On retrouve dans l’industrie laitière la même anomalie que dans l’habillement : moins de commandes, trop de stocks et une activité qui progresse !
Dans les services marchands, on retrouve une tendance défavorable à peu prés partout
Que conclure de tout cela ?
D’abord, on note que partout, on trouve les stocks trop élevés : cela peut refléter une baisse d’activité passée moins rapide que la baisse des commandes, ce qui a pu conduire à un grossissement des stocks. Cela peut refléter aussi une évolution à la baisse de l’objectif de stock, en raison des difficultés faites par les banques pour financer les besoins de trésorerie. La première explication semble juste pour l’automobile, et explique les nombreuses fermetures temporaires ce trimestre. Il est possible que la seconde explication soit plus en cause ailleurs, par exemple dans le secteur des biens de consommation, ce qui expliquerait les anomalies relevées.
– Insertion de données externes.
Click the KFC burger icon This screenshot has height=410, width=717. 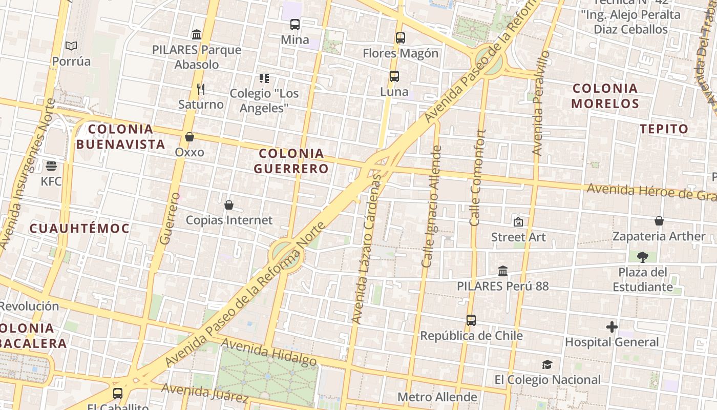[51, 166]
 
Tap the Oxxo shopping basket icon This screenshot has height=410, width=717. [189, 137]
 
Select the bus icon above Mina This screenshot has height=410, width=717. [295, 24]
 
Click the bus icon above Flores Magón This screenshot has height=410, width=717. [400, 38]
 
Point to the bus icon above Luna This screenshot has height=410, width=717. [394, 76]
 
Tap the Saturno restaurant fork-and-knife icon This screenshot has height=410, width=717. [201, 89]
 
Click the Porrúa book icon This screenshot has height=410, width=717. [71, 46]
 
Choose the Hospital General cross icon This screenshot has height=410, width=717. [611, 327]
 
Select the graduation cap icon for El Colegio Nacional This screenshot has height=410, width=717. [547, 365]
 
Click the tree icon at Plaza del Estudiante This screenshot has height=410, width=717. [643, 257]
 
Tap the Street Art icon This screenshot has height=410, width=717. [518, 222]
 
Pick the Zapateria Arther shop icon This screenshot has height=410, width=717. [659, 221]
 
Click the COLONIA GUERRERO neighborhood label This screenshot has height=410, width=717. [291, 160]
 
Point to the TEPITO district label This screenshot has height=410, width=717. [664, 129]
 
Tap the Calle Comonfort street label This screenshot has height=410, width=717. [478, 177]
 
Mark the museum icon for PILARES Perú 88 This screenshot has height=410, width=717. [503, 271]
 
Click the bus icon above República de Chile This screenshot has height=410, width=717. [471, 320]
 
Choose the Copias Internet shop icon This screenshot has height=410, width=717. [229, 205]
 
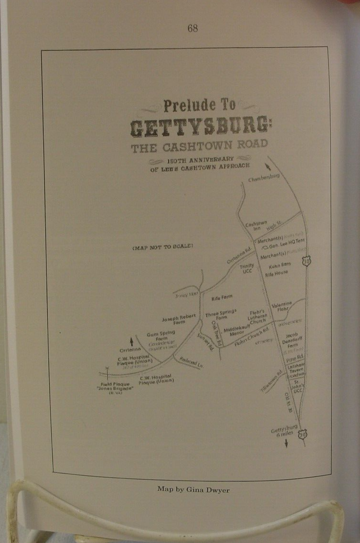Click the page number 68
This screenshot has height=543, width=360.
(192, 29)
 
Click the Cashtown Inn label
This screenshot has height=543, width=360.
(253, 226)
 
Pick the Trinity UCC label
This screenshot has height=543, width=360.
(247, 268)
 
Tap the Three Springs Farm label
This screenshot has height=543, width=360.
(221, 314)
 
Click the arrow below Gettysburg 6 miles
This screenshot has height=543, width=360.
(286, 444)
Dans un certain nombre de cas, peut être a-t-on des stocks plus bas qu’il y a 6 ou 12 mois, mais encore trop hauts pour les contraintes de trésorerie. Cela conduit à des commandes urgentes vers l’amont si le stock est trop serré.
D’autre part on retiendra qu’on peut répartir la demande en 3 grandes catégories
La consommation des ménages en produits courants, qui ne bouge apparemment pas beaucoup
La consommation des ménages en produits d’équipement, y compris l’automobile, qui baisse fortement parce que le crédit devient difficile.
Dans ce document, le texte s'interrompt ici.